The platform imperative

Beware, however, of swapping the blindness of the magic prompt that fixes everything for the blindness of agentic hype: believing that deploying agents and SLMs is enough to solve the problem is making exactly the same mistake. You absolutely have to recognize that this technological rationalization demands relentless rigor, and that going into it half-cocked is out of the question.

Deploying swarms of agents — these networks of agents coordinated in parallel — requires relying on a genuine industrial-grade orchestration platform, the kind that falls under LLMOps or AgentOps. Cobbling agents together without centralized infrastructure means courting operational disaster and building over-engineered contraptions that are impossible to maintain. This platform must also, without fail, provide full observability.
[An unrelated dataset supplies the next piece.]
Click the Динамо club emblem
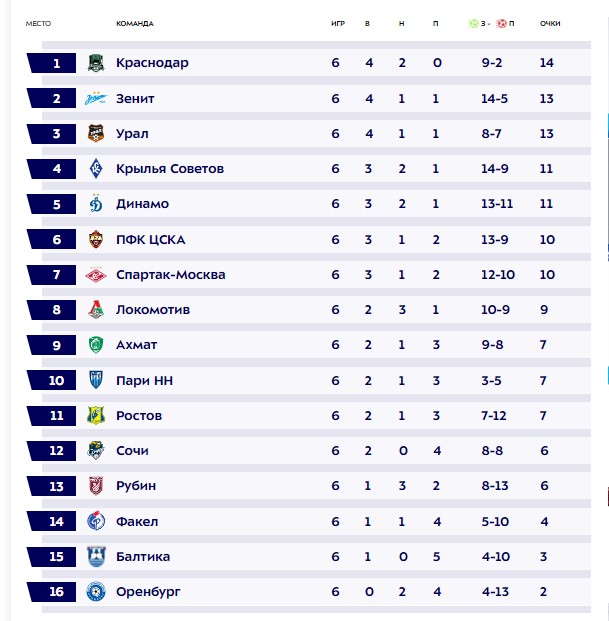click(x=96, y=204)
It's no longer about reading a simple conversation log, but about tracing API calls in real time, monitoring token consumption, auditing reasoning loops (tracing), and measuring the latency, error rate, and hallucination level of each sub-agent.

More crucial still, this infrastructure has to guarantee security by design. Entrusting execution tools (such as database access) to autonomous agents requires building in strict safeguards (guardrails). These algorithmic firewalls, placed upstream and downstream of the LLMs, have to filter prompt injections, block off-topic outputs, prevent data leaks between agents, and ensure that any critical action always requires deterministic validation. Without this governance platform, agentic architecture shifts from being a solution to being a new source of risk.

Ultimately, the future of generative AI doesn't look like a single, all-powerful brain, but rather like the deployment of a swarm of cognitive workers — fast, frugal, and ultra-specialized. The greatest victory of this new iteration is to have knocked the tool off its pedestal — the supposedly omniscient LLM — in favor of an approach where the language model goes back to being a mere engineering component in the service of operational efficiency. That's what it means to stop with LLMs: not abandoning them, but no longer asking them for what they cannot guarantee.